Oh, that's right, THE CABLE COMPANIES THEMSELVES.
And if they want to talk about "fair", then what about the salaries of these executives?
Comment removed based on user account deletion
shouldn't we also have usage-based pricing for the TV they sell us? So that we pay "fairly" for for the fixed cost of establishing the network? Why would that model be different, since it's not really about congestion, as admitted in the article?
The electric bill and buffet examples in the article are terrible: when we pay for electric usage, we actually are paying for utlization/generation; use more and something (coal, natural gas, etc.) actually gets consumed more. And most buffets are all-you-can-eat; if you're paying by weight or something, the analogy is the same — you're actually consuming something.

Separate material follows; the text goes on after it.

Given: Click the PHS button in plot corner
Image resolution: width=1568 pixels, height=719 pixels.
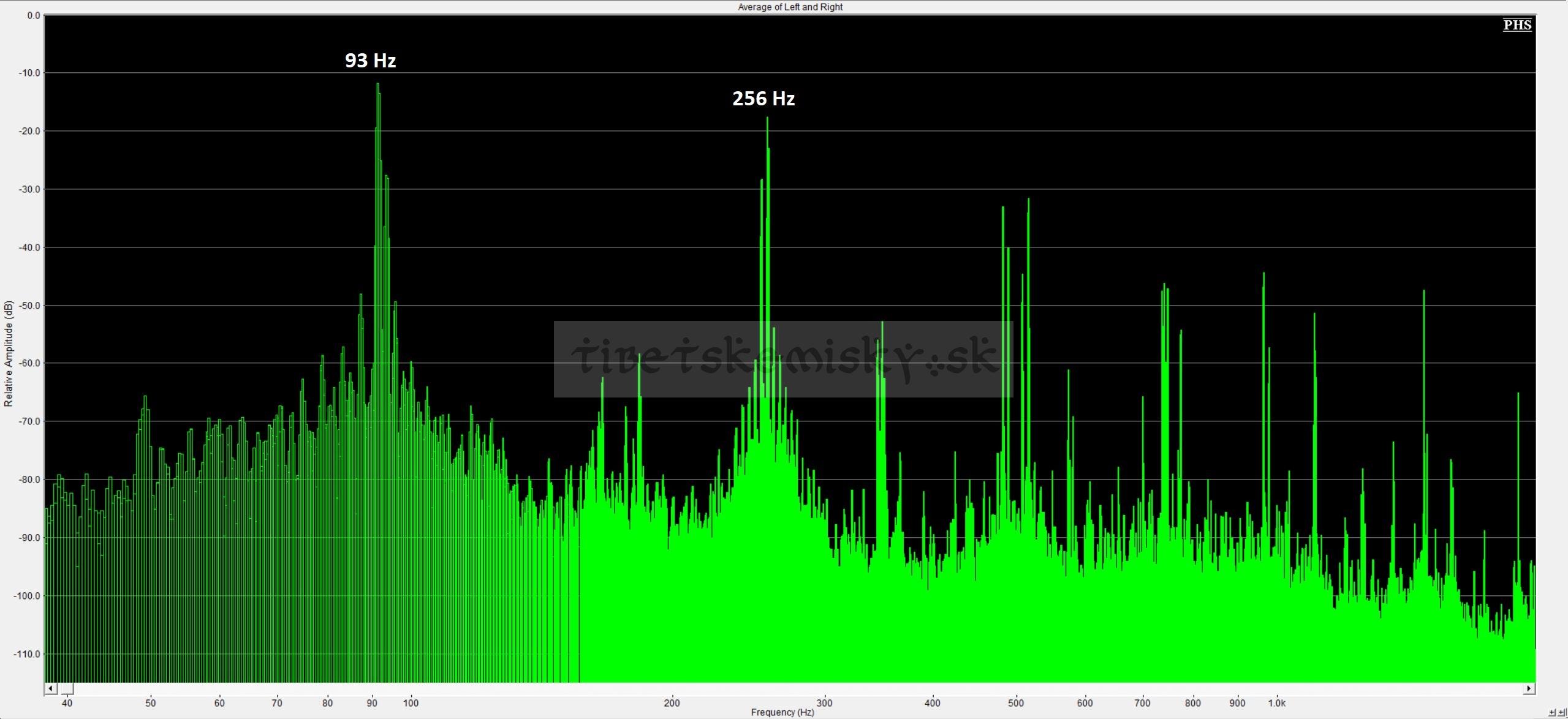Looking at the screenshot, I should coord(1517,24).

But both bandwidth and TV channels are there no matter how much they're "consumed." Bandwidth can be saturated (the congestion problem) but it can't be actually consumed.

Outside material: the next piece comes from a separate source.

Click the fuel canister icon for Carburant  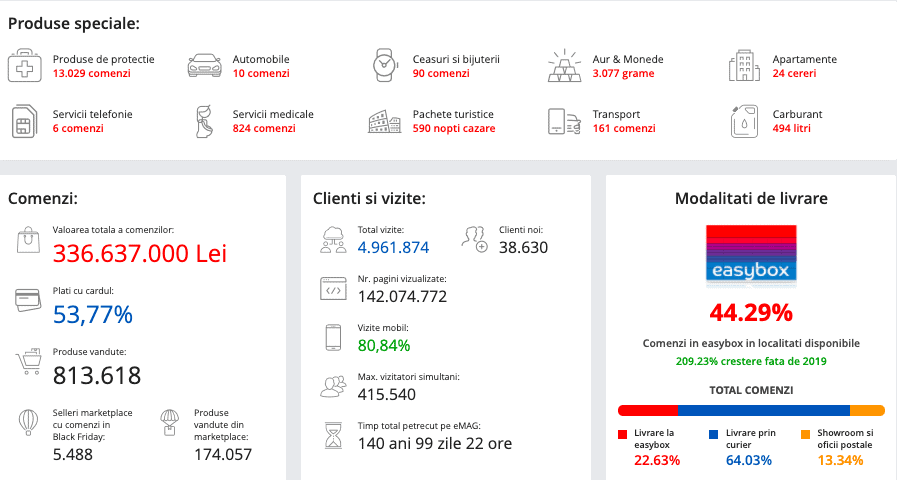pyautogui.click(x=745, y=121)
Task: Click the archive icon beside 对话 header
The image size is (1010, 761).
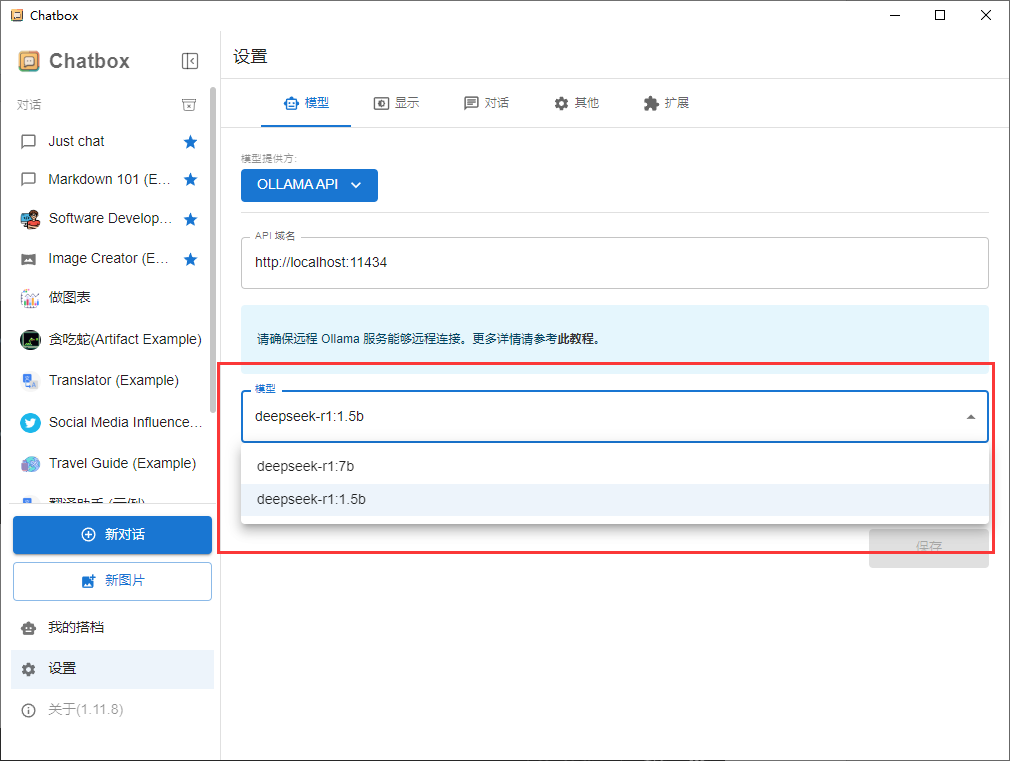Action: pyautogui.click(x=188, y=105)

If we're going to talk about "fairness", let's talk about:
the phone company here runs DSL off copper at least a generation old and refuses to build-out to serve customers past 3 miles from a CO.. even though it's possible to bring the per-subscriber cost of extending DSL down to as little as $100.. and even though they charge nearly double the 'in town' rate for a fraction of the speed past about 1.5 miles.
the cable company hasn't upgraded anything outside of its headend since they moved into town in the 80s, except for dropping a neighborhood node on each end of town for data. cable internet rates go up at least once per year even though it's a small town with a big fat, underutilized uplink.
each wireless company has exactly one tower here, and when one is down (happens a few times a year) there's not even an agreement between them to carry calls on the other company's tower. towers are well under capacity but data rates go up and caps go down. what was a reasonable $50 for uncapped unthrottled data no longer exists thanks to verizon's buyout of alltel and the fcc for allowing that to happen.
and oh yea.. all four companies receive federal funds to provide service to this rural area....... it just never makes it here.
I suppose the system just works.
I'd allow that it functions, yes.
I remember the days when corps constantly worked at lowering their prices and increasing efficiency, all in order to compete for customers. Now, NorthAm telecoms is Balkanized into a few monolithic corps who don't need to care about competing; in many markets they have no competition to speak of. In Canada we have Bell, Telus, Shaw, Rogers, and they only tokenly try to appear to compete in each other's market area (territory). USA has AT&T, Verizon, Sprint, T-Mobile, and I've read lots of stories from people saying that in their area they have only one of them to pick from. Whole cities have tried to roll out their own municipal networks to fill the gap, and they end up in lawsuits attempting to prevent them from doing it. The Google GBit rollout has proved how possible it is. That's not the game the telecom monoliths want to play. They want to milk us for every penny they can get, not maximize fair service for a fair price in competition.
Compare Euro telecoms access and rates to NorthAm's, and it's pretty easy to say it's a rigged game. Our regulators have been helping them do it, not forcing them to compete on level playing fields.